### REQUIRED TASK
Answer these from the pilot nozzle support text:
(a) During assembly, to what is the sleeve first exposed so that it can be inserted into the orifice?
(b) What may develop between the sleeve and the support housing if the sleeve loses contact with the housing?
(c) What view does FIG. 3 give?

The support housing may include a collar extending from a base of the support housing towards an unsupported end of the sleeve to a point that is less than half a total length of the sleeve from the base. The collar may also extend a distance of about one third of a total length of the sleeve from the base. The collar may also form a portion of the orifice extending through the support housing and may have an inner diameter that is less than an outer diameter of the sleeve.

The support system may be assembled by first exposing the sleeve to a temperature less than ambient temperature to reduce the temperature of the sleeve to a temperature sufficient to reduce the diameter of the sleeve such that the sleeve may be inserted into the orifice in the support housing. The sleeve may then be inserted into the support housing, and the temperature of the sleeve allowed to return to ambient temperature. As the temperature of the sleeve increases toward ambient temperature, the sleeve increases in diameter and can form an interference fit with the support housing. A pilot nozzle may be inserted into the sleeve in a variety of manners to position the pilot nozzle in the sleeve.

During operation, the support housing supports a pilot nozzle within a combustion chamber of a turbine engine. As the engine runs, the combustion chamber, and as a result, the support system and pilot nozzle, increase in temperature. As the sleeve of the support system increases in temperature and expands, the sleeve maintains contact with the support housing. Should the sleeve lose contact with the support housing, a film of insulative air may develop between the sleeve and the support housing causing the temperature of the sleeve to increase relative to the support housing. The increase in temperature of the sleeve causes the sleeve to expand and regain contact with the support housing.

An advantage of this invention is that the support system has an automatic support system configured such that should a sleeve of a pilot nozzle support system loose contact with a support housing, the sleeve will rapidly heat, expand, and regain contact with the support housing, thereby reestablishing an interference fit with, and the support of, the support housing.

Another advantage of this invention is the support system eliminates welds of conventional support systems that are typically exposed to extreme temperature gradients for attaching a sleeve of a pilot nozzle support system to a support housing.

Yet another advantage of this invention is the support system may be assembled in a time efficient manner with few assembly steps.

These and other embodiments are described in more detail below.

The accompanying drawings, which are incorporated in and form a part of the specification, illustrate embodiments of the presently disclosed invention and, together with the description, disclose the principles of the invention.

FIG. 1 is a perspective view of a pilot nozzle support system according to aspects of the invention.

FIG. 2 is a cross-sectional view of the support system shown in FIG. 1 taken along section line 22 together with a pilot nozzle.

FIG. 3 is a partial cross-sectional exploded view of the support system shown in FIG. 1 without a pilot nozzle.

FIG. 4 is partial cross-sectional view of the pilot nozzle support system shown in FIG. 1 taken along section line 22 showing a temperature gradient.

### EXTRACTED ENTRIES

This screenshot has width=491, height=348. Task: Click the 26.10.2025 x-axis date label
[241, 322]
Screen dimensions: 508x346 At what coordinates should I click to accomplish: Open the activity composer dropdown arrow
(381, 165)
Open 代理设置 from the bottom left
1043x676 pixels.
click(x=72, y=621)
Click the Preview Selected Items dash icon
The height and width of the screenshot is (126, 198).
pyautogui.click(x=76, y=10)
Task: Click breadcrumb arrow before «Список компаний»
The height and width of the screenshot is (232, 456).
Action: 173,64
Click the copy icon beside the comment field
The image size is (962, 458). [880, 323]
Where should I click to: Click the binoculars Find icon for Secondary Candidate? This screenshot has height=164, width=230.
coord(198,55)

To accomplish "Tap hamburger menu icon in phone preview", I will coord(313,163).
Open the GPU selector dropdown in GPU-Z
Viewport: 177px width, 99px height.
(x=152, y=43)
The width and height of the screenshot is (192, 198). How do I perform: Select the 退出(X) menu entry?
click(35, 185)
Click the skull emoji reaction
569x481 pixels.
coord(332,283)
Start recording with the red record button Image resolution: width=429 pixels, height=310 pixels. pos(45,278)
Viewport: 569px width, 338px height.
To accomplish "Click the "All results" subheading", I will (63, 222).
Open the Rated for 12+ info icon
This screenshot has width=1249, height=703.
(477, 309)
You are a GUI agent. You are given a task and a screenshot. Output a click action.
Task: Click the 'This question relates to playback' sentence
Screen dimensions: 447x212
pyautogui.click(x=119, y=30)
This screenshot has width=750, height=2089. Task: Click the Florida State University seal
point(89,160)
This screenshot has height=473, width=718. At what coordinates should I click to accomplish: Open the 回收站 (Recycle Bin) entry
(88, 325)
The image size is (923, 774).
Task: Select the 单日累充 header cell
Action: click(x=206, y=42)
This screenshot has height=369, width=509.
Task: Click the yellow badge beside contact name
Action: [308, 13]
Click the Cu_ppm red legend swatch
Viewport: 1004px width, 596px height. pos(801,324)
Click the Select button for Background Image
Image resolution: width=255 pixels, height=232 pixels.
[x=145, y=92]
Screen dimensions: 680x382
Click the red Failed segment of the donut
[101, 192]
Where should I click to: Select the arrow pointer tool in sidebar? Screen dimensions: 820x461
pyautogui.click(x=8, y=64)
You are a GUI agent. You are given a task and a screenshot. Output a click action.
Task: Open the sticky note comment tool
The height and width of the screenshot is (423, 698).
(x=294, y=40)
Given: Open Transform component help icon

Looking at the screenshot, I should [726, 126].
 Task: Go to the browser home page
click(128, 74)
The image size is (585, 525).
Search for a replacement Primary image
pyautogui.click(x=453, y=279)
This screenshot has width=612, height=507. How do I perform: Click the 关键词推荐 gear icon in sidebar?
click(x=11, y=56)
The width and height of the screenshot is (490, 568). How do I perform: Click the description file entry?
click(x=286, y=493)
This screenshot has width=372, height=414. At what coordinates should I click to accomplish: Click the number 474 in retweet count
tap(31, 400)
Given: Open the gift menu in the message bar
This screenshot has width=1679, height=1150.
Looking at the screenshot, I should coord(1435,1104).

### COMPLETE OUTPUT
(a) A temperature less than ambient temperature, which reduces the sleeve's diameter.
(b) A film of insulative air.
(c) A partial cross-sectional exploded view of the support system shown in FIG. 1, without a pilot nozzle.